**THE TASK:**
In the entries that follow, find the line containing "Unpin Documents from Frequent places" and the line containing "Given: Open the", then retype exactly the lines from the first through the second, pictures excluded.

[Collected data entries]
/---

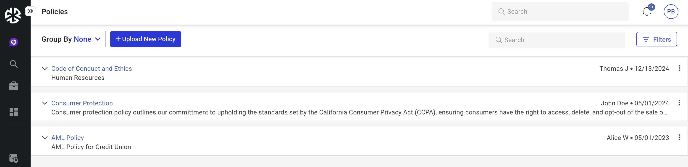
Task: Open the search icon in sidebar
Action: [14, 64]
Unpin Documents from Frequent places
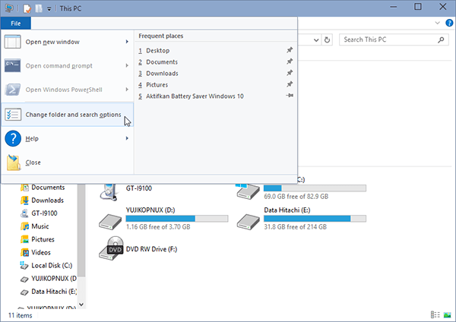Screen dimensions: 456x322 tap(290, 62)
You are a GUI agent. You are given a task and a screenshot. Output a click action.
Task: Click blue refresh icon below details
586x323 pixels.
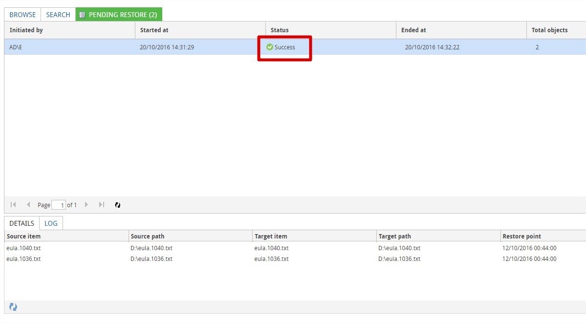click(x=13, y=307)
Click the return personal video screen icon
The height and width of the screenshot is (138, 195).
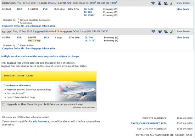click(x=160, y=31)
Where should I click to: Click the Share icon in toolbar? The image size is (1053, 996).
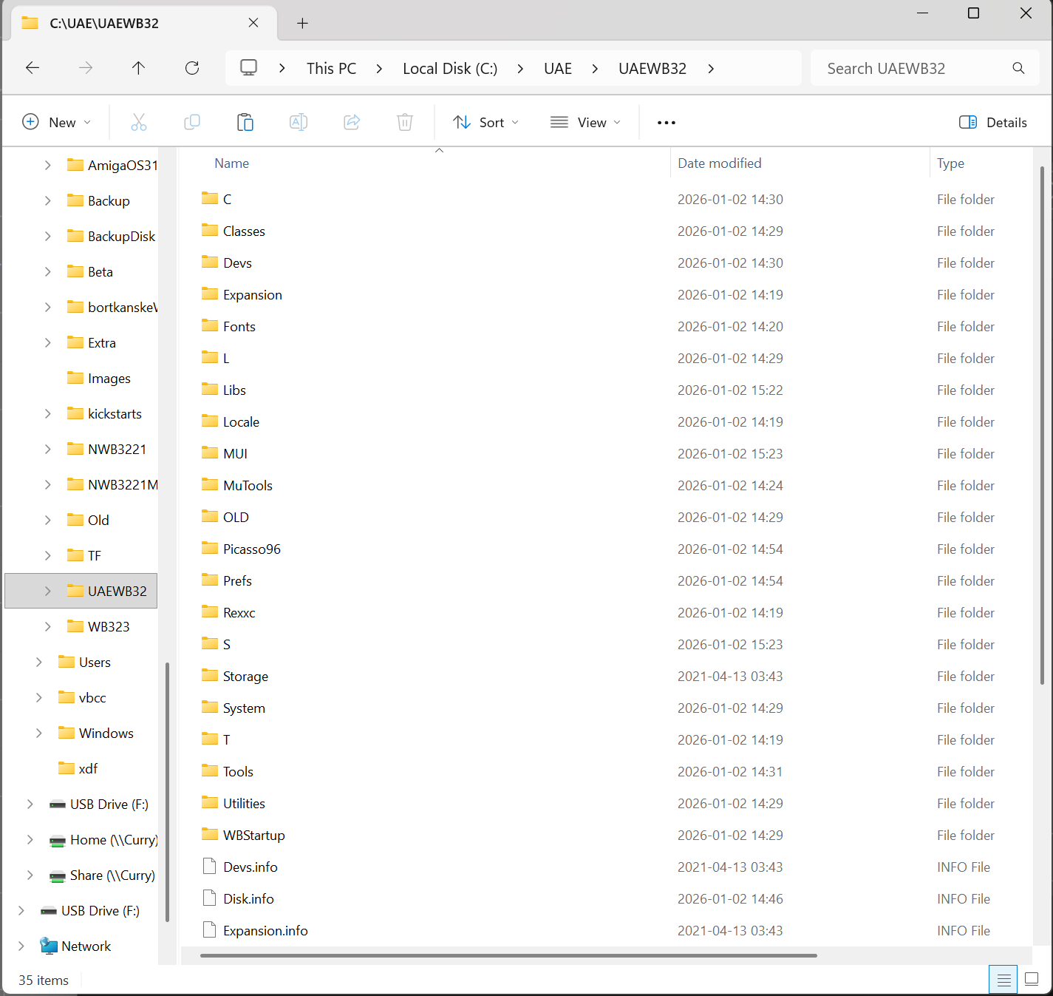click(352, 122)
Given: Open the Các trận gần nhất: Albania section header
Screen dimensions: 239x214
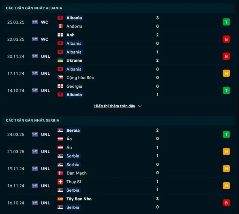Looking at the screenshot, I should 34,8.

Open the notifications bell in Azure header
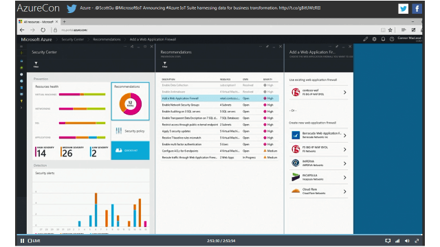(383, 39)
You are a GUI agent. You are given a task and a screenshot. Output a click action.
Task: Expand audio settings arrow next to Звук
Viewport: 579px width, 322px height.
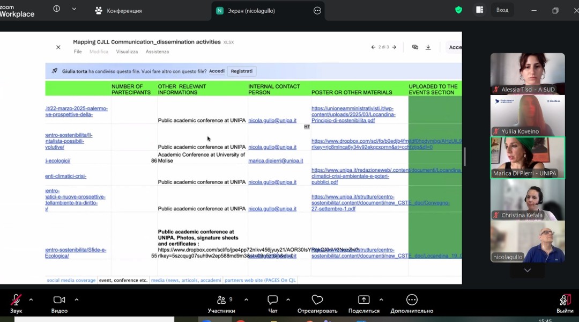click(31, 300)
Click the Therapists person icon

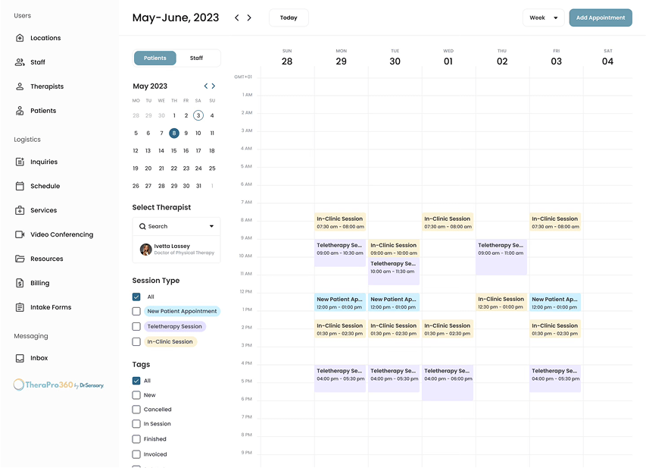tap(20, 86)

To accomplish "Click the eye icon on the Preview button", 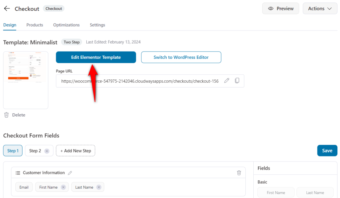I will [271, 8].
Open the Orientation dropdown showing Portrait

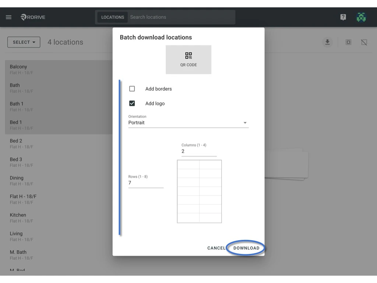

\---

**YOUR SOLUTION:**
Unpin Documents from Frequent places
Screen dimensions: 456x322 tap(290, 62)
You are a GUI agent. You are given a task and a screenshot. Output a click action.
Task: Click blue refresh icon below details
586x323 pixels.
click(x=13, y=307)
Click the return personal video screen icon
The height and width of the screenshot is (138, 195).
click(x=160, y=31)
Where should I click to: Click the Share icon in toolbar? The image size is (1053, 996).
click(352, 122)
Given: Open the Các trận gần nhất: Albania section header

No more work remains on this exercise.